São Paulo - Você que ainda não se animou a colar adesivos em seu carro, a empunhar bandeirinhas de seu candidato ou a encarar caminhadas no corpo a corpo com ele. Você não está sozinho. A menos de um mês das eleições, o clima de campanha parece não contagiar as ruas como em outros anos. São poucas as manifestações espontâneas de apoio a esse ou aquele aspirante a cargos em 2011. E mesmo as pagas parecem ter diminuído.
O fenômeno tem explicações. Em 28 anos, desde as primeiras eleições diretas para governadores ainda sob o regime militar, em 1982, o Brasil passou por 14 eleições - sem contar o plebiscito sobre o parlamentarismo, em 1993, e o referendo do desarmamento, em 2005. O brasileiro voltou a se apropriar do voto, acostumou-se ao processo eleitoral novamente. ''Ninguém aguenta se manter ligado sempre. Faltando uns 15 dias para a eleição o clima esquenta'', diz Nelson Biondi, publicitário que trabalha com marketing político desde 1992.

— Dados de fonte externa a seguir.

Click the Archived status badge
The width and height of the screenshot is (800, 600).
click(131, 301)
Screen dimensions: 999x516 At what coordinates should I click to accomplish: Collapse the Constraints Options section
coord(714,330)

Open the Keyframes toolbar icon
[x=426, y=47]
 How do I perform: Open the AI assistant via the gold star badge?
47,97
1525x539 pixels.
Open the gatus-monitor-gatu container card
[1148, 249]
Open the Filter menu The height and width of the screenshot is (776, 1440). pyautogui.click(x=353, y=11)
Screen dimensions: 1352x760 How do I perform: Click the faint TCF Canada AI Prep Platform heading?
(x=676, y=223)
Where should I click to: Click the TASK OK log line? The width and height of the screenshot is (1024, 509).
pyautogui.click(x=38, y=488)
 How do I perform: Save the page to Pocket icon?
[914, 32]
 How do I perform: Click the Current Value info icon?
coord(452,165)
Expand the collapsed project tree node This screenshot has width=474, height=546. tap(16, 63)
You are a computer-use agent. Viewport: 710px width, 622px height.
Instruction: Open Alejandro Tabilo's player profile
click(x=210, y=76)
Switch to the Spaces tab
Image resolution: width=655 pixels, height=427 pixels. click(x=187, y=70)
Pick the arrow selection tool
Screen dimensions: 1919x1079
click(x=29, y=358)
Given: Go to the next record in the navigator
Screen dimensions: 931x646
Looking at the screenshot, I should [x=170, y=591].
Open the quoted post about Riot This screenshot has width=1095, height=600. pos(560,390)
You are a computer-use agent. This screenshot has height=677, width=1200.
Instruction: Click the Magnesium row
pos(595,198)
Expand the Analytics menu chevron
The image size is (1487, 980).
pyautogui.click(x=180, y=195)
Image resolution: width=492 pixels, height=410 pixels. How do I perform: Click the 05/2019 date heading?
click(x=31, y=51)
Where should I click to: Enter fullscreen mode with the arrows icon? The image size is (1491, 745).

Além disso, o ambiente fortemente ideológico que havia em 1989, por exemplo, não existe mais. ''Os partidos, inclusive o PT, forte em sua militância, se profissionalizaram'', explica Fernando Azevedo, professor de ciência política da Universidade Federal de São Carlos. Assim, a arena política migrou das ruas para a televisão, o rádio e a internet.